Delinquencies Down Nearly 40% YOY

The delinquency rate nationwide dropped to 2.80% in April, as overall delinquencies fell almost 40% YOY, according to Black Knight’s “first look” at its April 2022 month-end mortgage performance stats.

The numbers reflect the mortgage market’s continued recovery from pandemic impacts.

Prepayment activity dropped 19.1% from March and is down 61.8% YOY due to rapidly increasing interest rates. Rates averaged 5.25% last week.

The number of borrowers who are a single payment overdue rose 7.9% month-over-month, which Black Knight says is typical of the season.

That increase was offset by improvements among more seriously delinquent borrowers.

The volume of borrowers three or more months past due fell by 8% from the month prior.

Serious delinquencies are down between 6% and 12% in the past 14 months.

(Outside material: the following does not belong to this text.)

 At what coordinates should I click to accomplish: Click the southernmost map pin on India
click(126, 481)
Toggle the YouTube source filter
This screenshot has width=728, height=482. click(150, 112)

But volumes are still 55% above pre-pandemic levels.

Foreclosure starts have fallen almost 12% from March and remain significantly below pre-pandemic levels. Active foreclosures ticked up, however.

Forbearances have seen improvements in the last month, in line with Black Knight’s delinquency numbers. The number of loans in forbearance fell 11% in April from 1.05% of servicers’ portfolio volume to 0.94%, according to the Mortgage Bankers Association’s (MBA) Loan Monitoring Survey.

“With the number of borrowers in forbearance decreasing to less than half a million, the pace of monthly forbearance exits reached its lowest level since MBA started tracking exits in June 2020,” said Marina Walsh, CMB, MBA’s Vice President of Industry Analysis. 

“Servicers are expected to continue making small incremental inroads to the remaining loans in forbearance.”

The share of borrowers who are current on their payments rose to the highest levels this year despite current challenges like inflation.

Walsh noted that indicators such as inflation or the stock market don’t always hold water when looking at loan performance.

“The best indicator of loan performance is overall national employment. The U.S. unemployment rate is still below 4 percent, leaving borrowers in a good position to make their monthly mortgage payments,” Walsh said.